I had no clothes on.
The usual penalty for rape is torture followed by slow impalement. In cases of attempted rape, the torture may be omitted—but not necessarily. It depends. I had no evidence that penal laws in Zanadon would be more enlightened than those elsewhere.
The situation called for clear thinking and a cool head. Unfortunately, while the shivers traversing my spine were cold enough, my brain seemed to be packed with boiling mud. I had certainly blundered badly. I can only blame my fatigue. Obviously those bronze-scaled thugs had been waiting for me, and they should not be able to breathe without making leather creak and metal clink. I ought to have heard them, or sensed them. I had not.
The gallery military force continued to advance, prompting me to resume my descent. When I stood on the bottom tread and the captain's sword point hovered in front of my navel, I stopped and smiled winsomely. Upstairs, someone cut off the screaming with a hard slap.
Bedian Tharpit himself came jostling through the crowd to stand at the captain's side.
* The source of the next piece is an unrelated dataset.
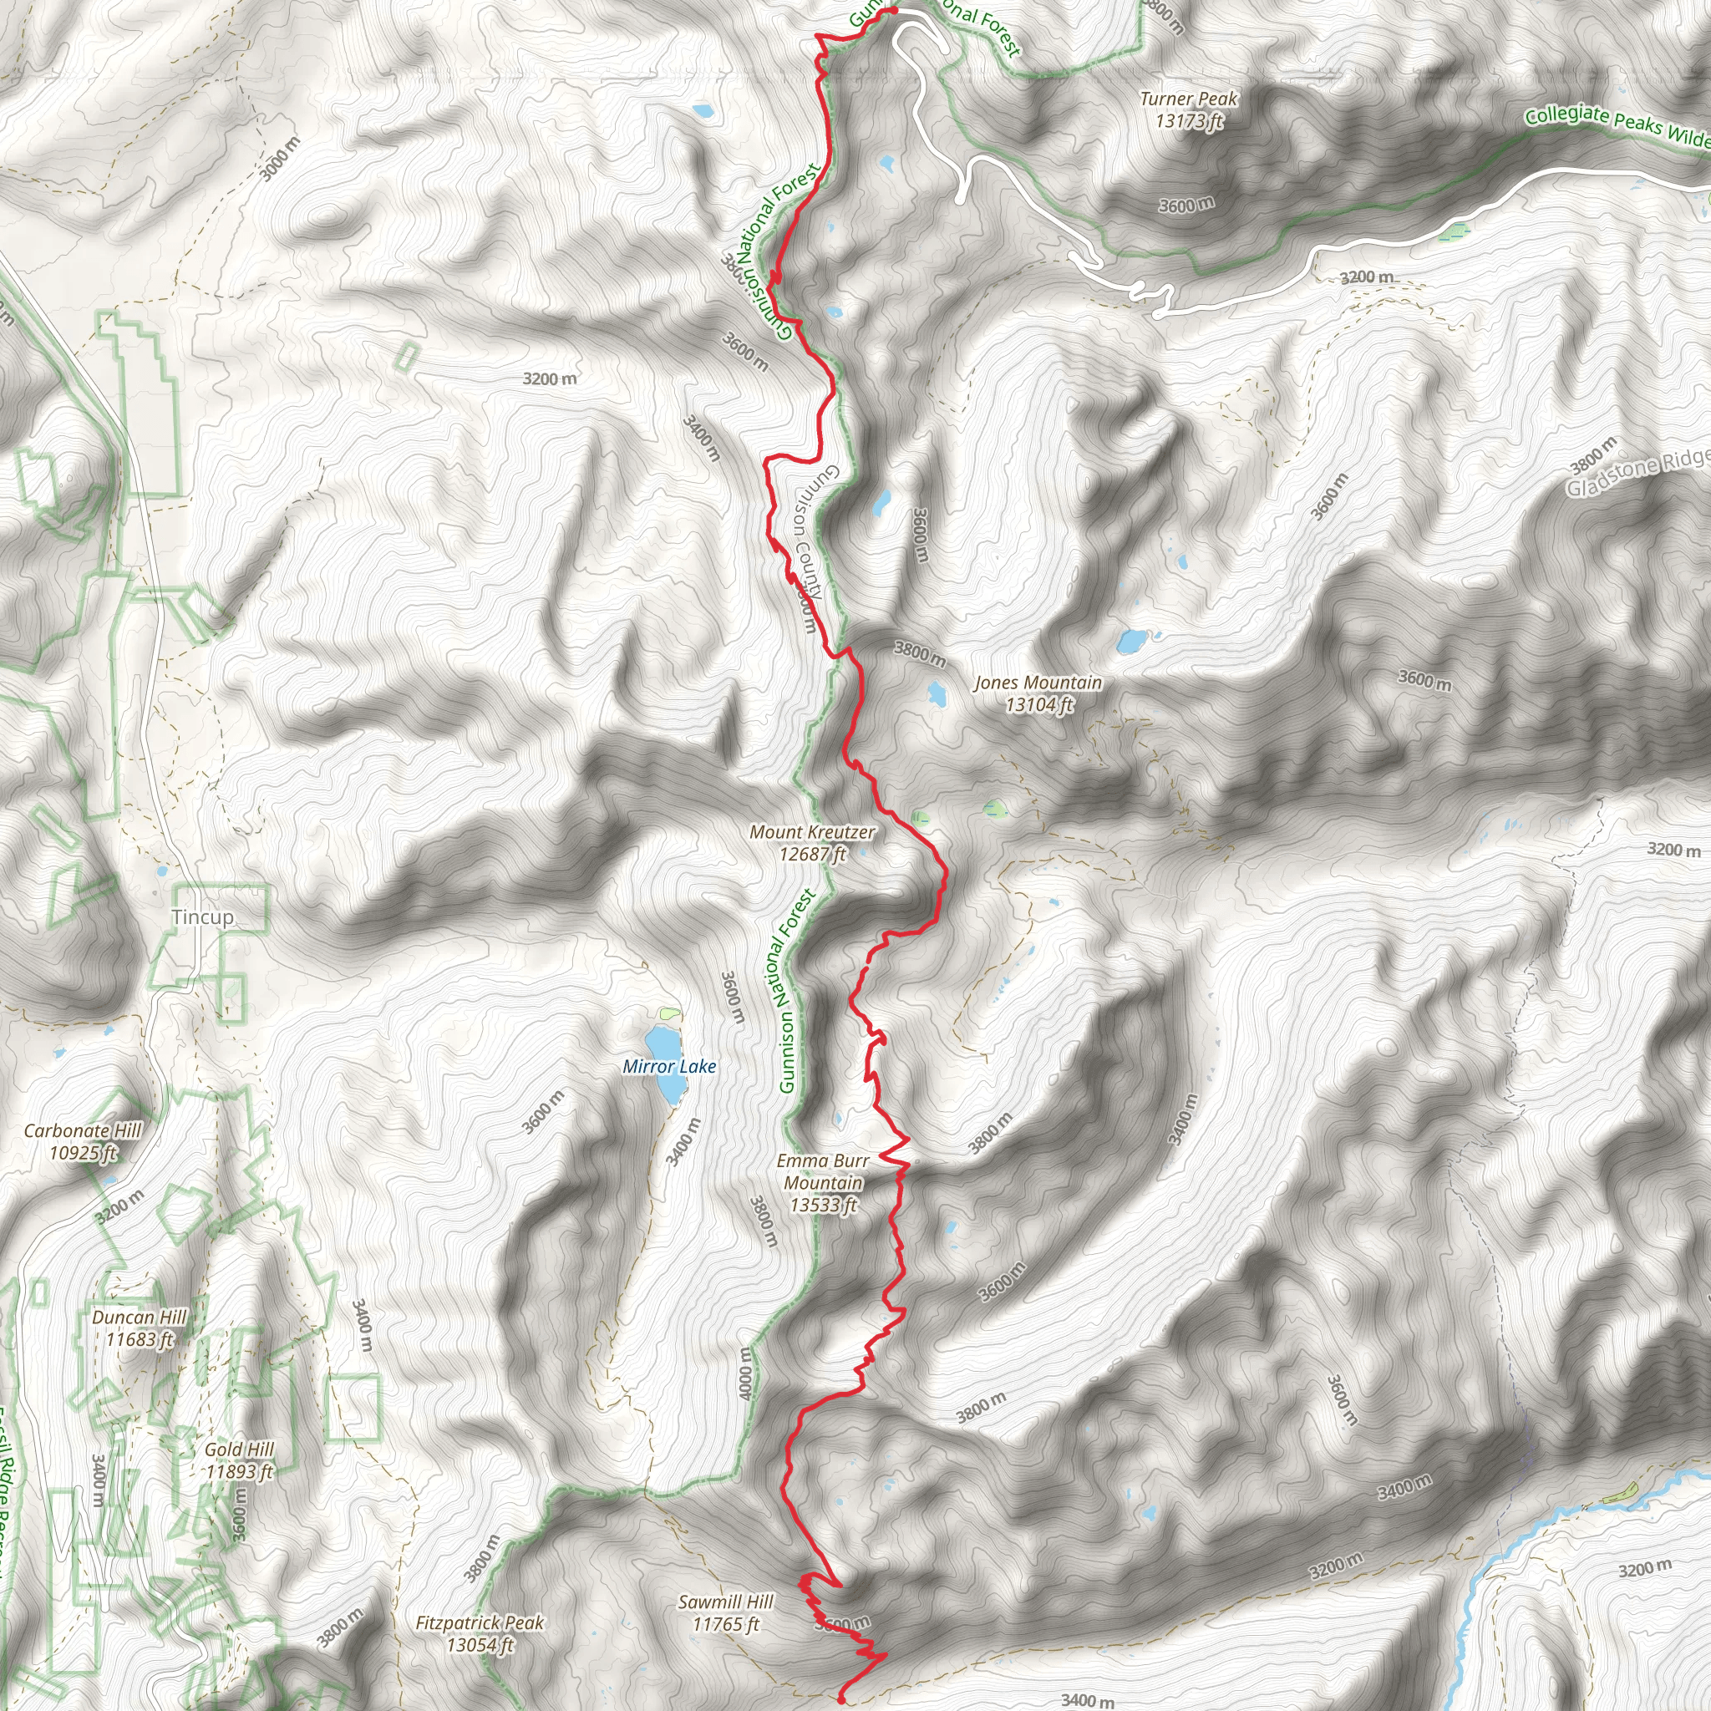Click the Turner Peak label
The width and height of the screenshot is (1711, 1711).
tap(1189, 109)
He wore a simple bathrobe of blue cotton. His gray beard and hair were tousled, his eyes blurred with sleep, but his hard, coarse face bore a scowl of pleasure.
"You were quite correct, Captain! They did plan to return."
Probably Tharpit had discovered evidence of intruders soon after escorting the high priest to his carriage. Perhaps he had decided to take a bath or check some record in his accounts room. Naturally the civic guard would jump when a mogul like Tharpit jerked its string. The missing key and the unlocked gate … I am not usually so careless, but this seemed a poor time to say so.